| Exercise |
Set down, please, the line that contains "Task: Click the gear icon on Easy Setup tab" and every line that follows it to the end of the records, exactly; do not include pictures.

[Input data — start]

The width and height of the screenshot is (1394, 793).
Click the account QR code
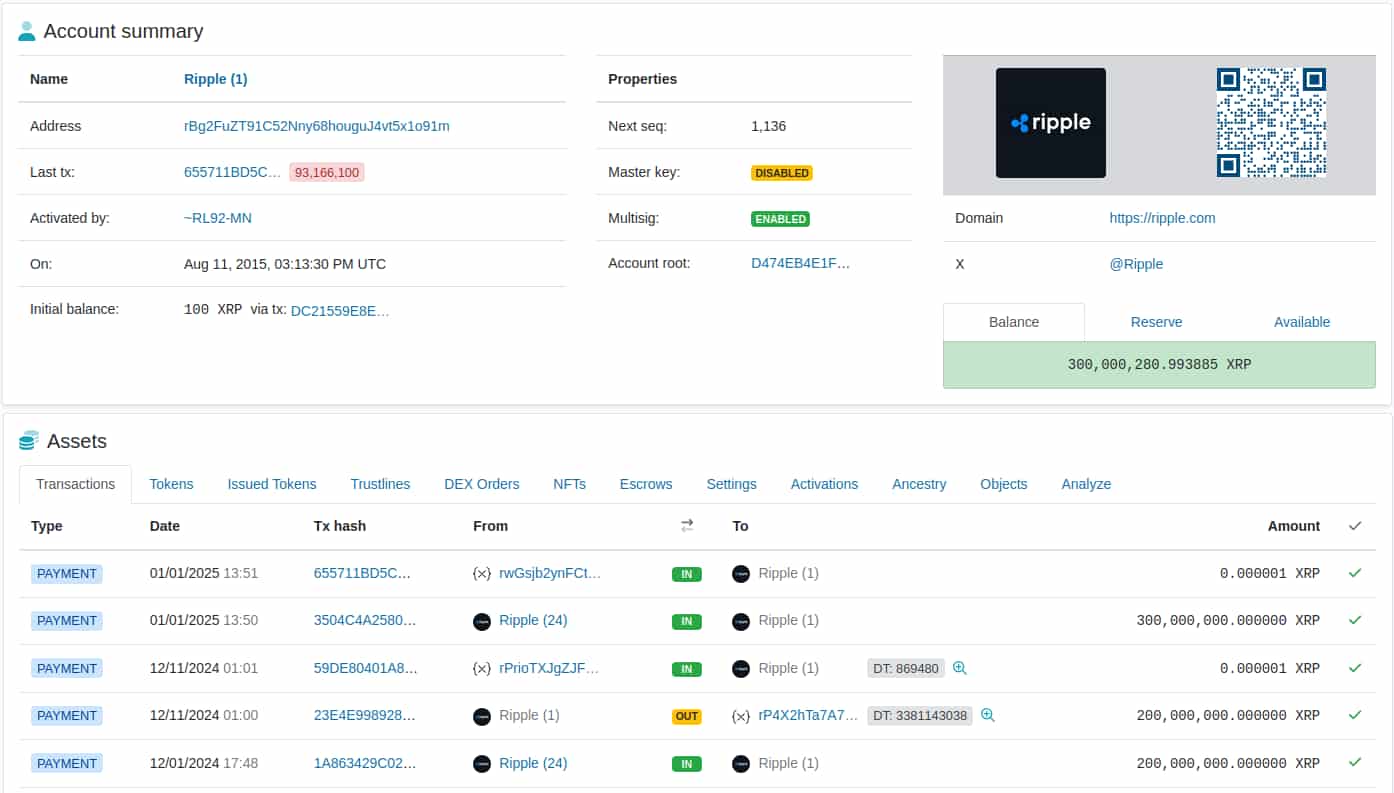1271,124
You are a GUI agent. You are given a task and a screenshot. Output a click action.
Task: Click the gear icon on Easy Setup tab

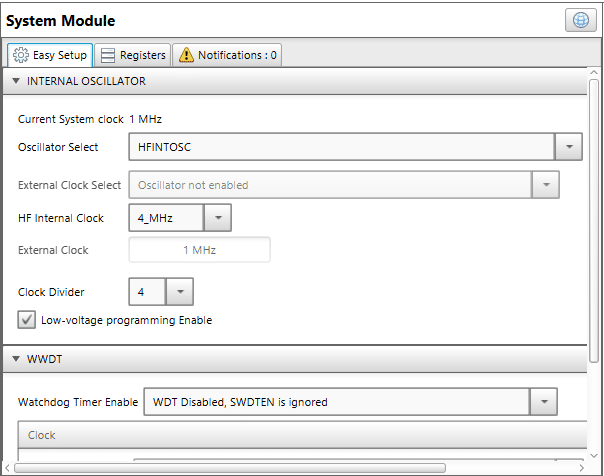pos(20,55)
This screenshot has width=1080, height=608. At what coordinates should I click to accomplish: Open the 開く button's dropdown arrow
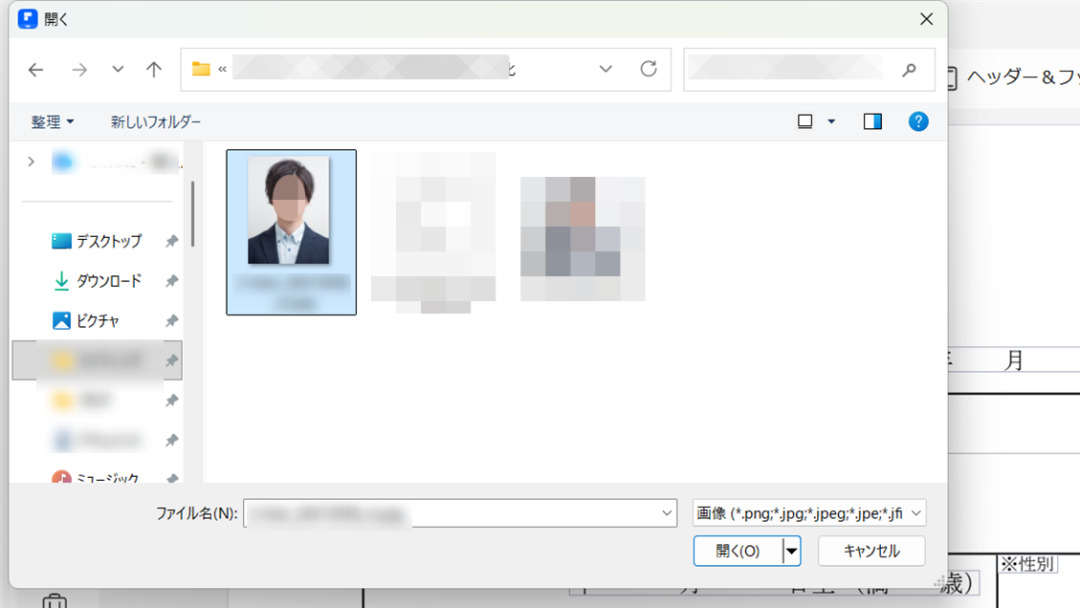pyautogui.click(x=790, y=550)

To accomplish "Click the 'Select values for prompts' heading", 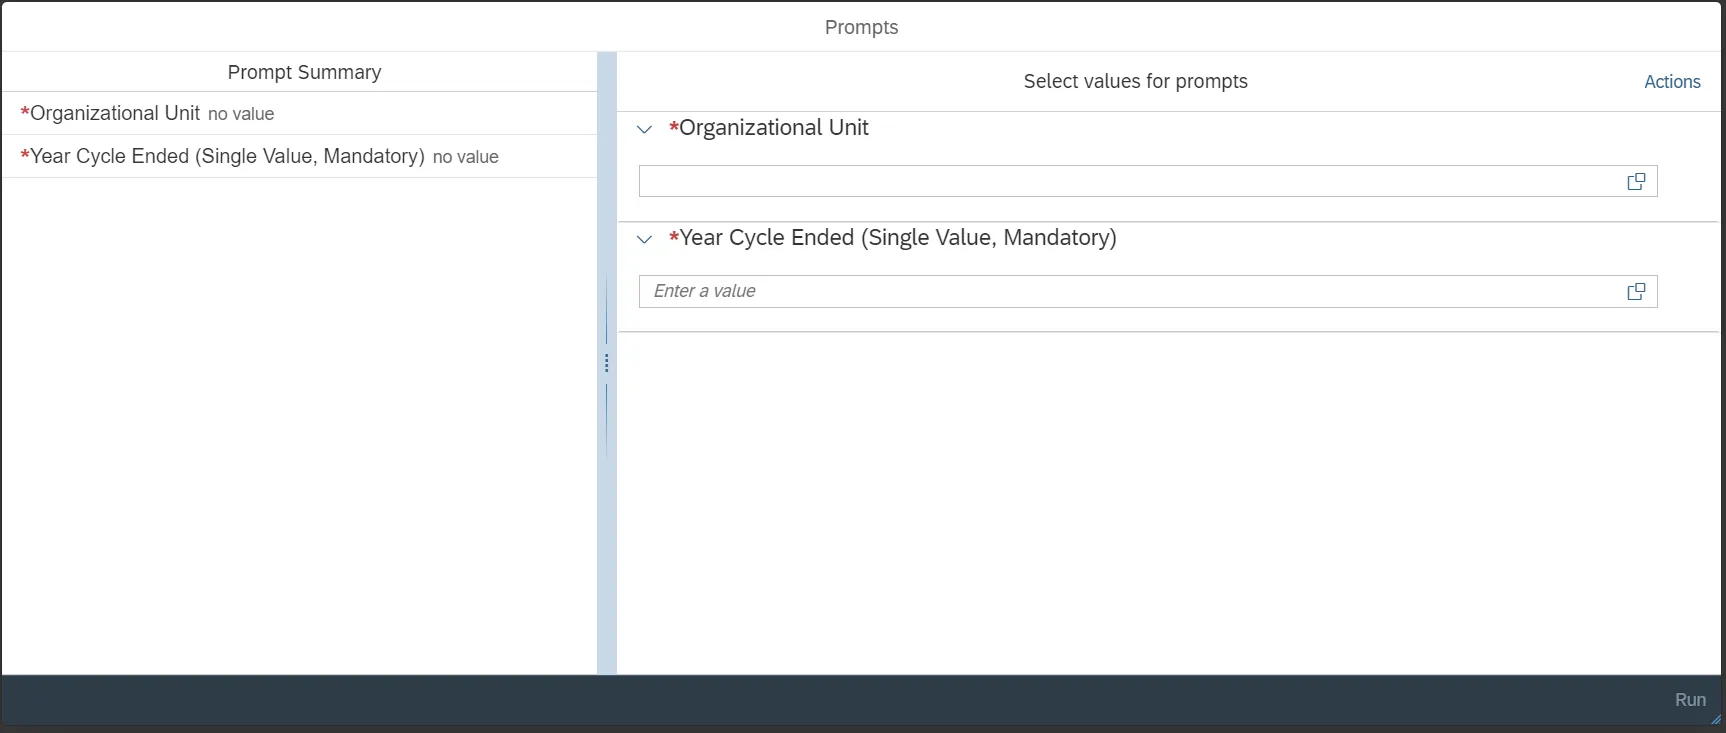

[Input data — finish]

| Output for this task |
Task: Click the gear icon on Easy Setup tab

pos(20,55)
This screenshot has width=1080, height=608. At what coordinates should I click to accomplish: Open the 開く button's dropdown arrow
pyautogui.click(x=790, y=550)

To accomplish "Click the 'Select values for prompts' heading", 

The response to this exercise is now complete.